Zend Google Data Client

The Zend Google Data Client provides a PHP 5 component to execute queries and commands against the Google Data APIs.

2007-08-14: Winer on Atom. Sore loser.
2007-08-19: How to deal with the sliding window problem where feed producers update more often than consumers, and consumers thus might miss entries.
A standardized way to get at previous entries that have scrolled out of a feed, and at the complete archive.
2007-08-28: YouTube GData. Nice to see more media-heavy usages. Now we have pretty much all of them, only KML is missing.
2007-10-29: APP Lock-In. So cute. Microsoft is in a tight spot: Admit they have no strategy and use APP, or invent their own. It seems they are trying to build a case to do just that.

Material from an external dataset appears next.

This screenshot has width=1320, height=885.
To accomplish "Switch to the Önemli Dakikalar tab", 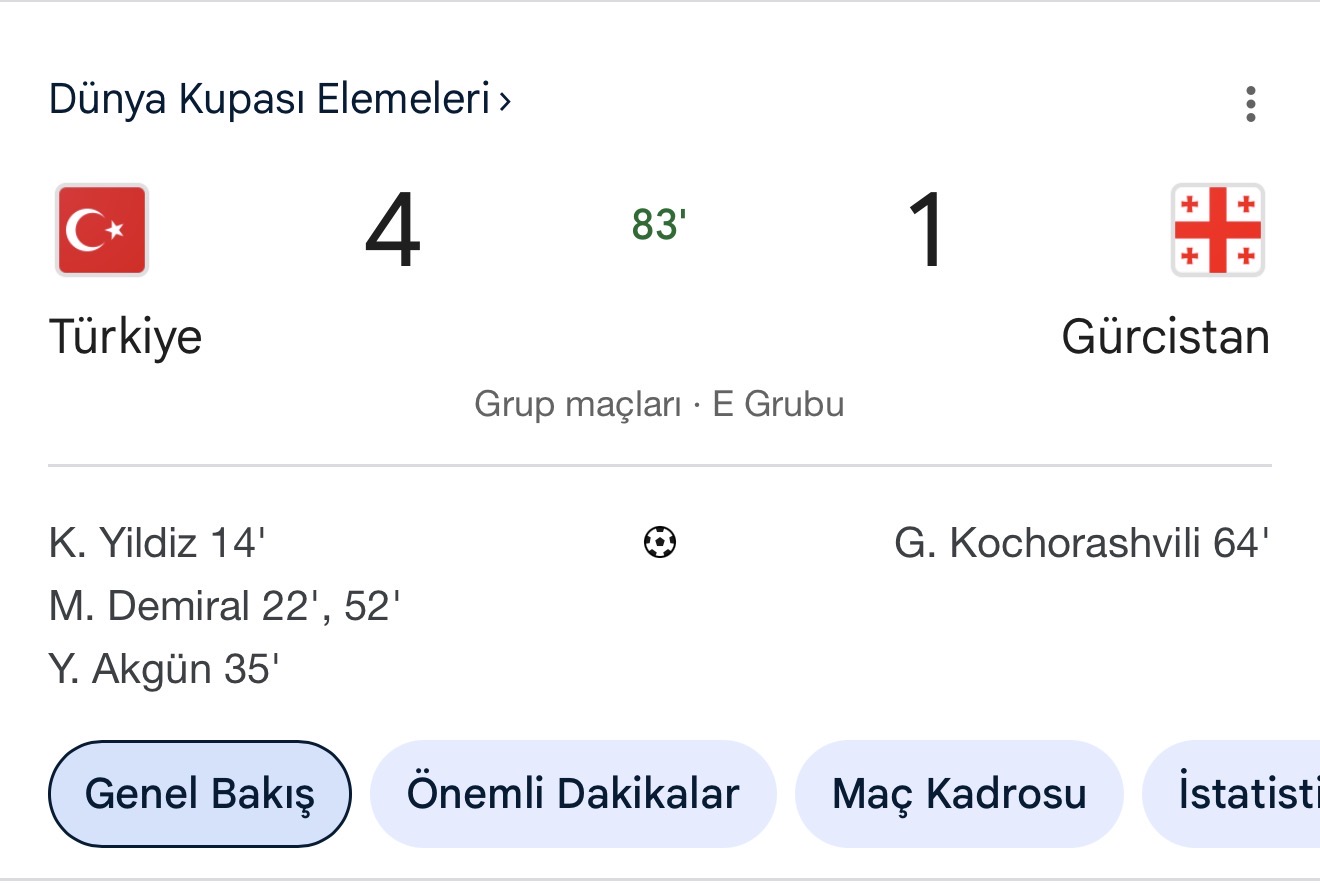I will (573, 794).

It seems that while we weren’t looking, Google move us a step away from a world of simple, protocol-based interoperability on the Web to one based on running the right platform with the right libraries. Usually I wouldn’t care about whatever bad decisions the folks at Google are making with their API platform. However the problem is that it sends out the wrong message to other Web companies that are building Web APIs. The message that it’s all about embracing and extending Internet standards with interoperability being based on everyone running sanctioned client libraries instead of via simple, RESTful protocols is harmful to the Internet. Unfortunately, this harkens to the bad old days of Microsoft and I’d hate for us to begin a race to the bottom in this arena.

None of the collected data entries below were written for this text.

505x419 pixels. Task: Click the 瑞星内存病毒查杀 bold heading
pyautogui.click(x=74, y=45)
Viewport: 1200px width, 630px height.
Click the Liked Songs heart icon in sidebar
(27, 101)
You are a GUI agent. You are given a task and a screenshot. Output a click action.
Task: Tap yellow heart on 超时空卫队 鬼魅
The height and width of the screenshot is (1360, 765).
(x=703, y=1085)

2007-12-06: FeedSync. The full syncing requirement makes this heavy weight

Although FeedSync is capable of full-blown multi-master synchronization, there are all kinds of interesting uses, including simple one-way uses. Consider, for example, how RSS typically has no memory. Most blogs publish items into a rolling window. If you subscribe after items have scrolled out of view, you can’t syndicate them. A FeedSync implementation could enable you synchronize a whole feed when you first subscribe, then update items moving forward. It could also enable the feed provider to delete items, which you might not want if the items are blog postings, but would want if they’re calendar items representing cancelled events.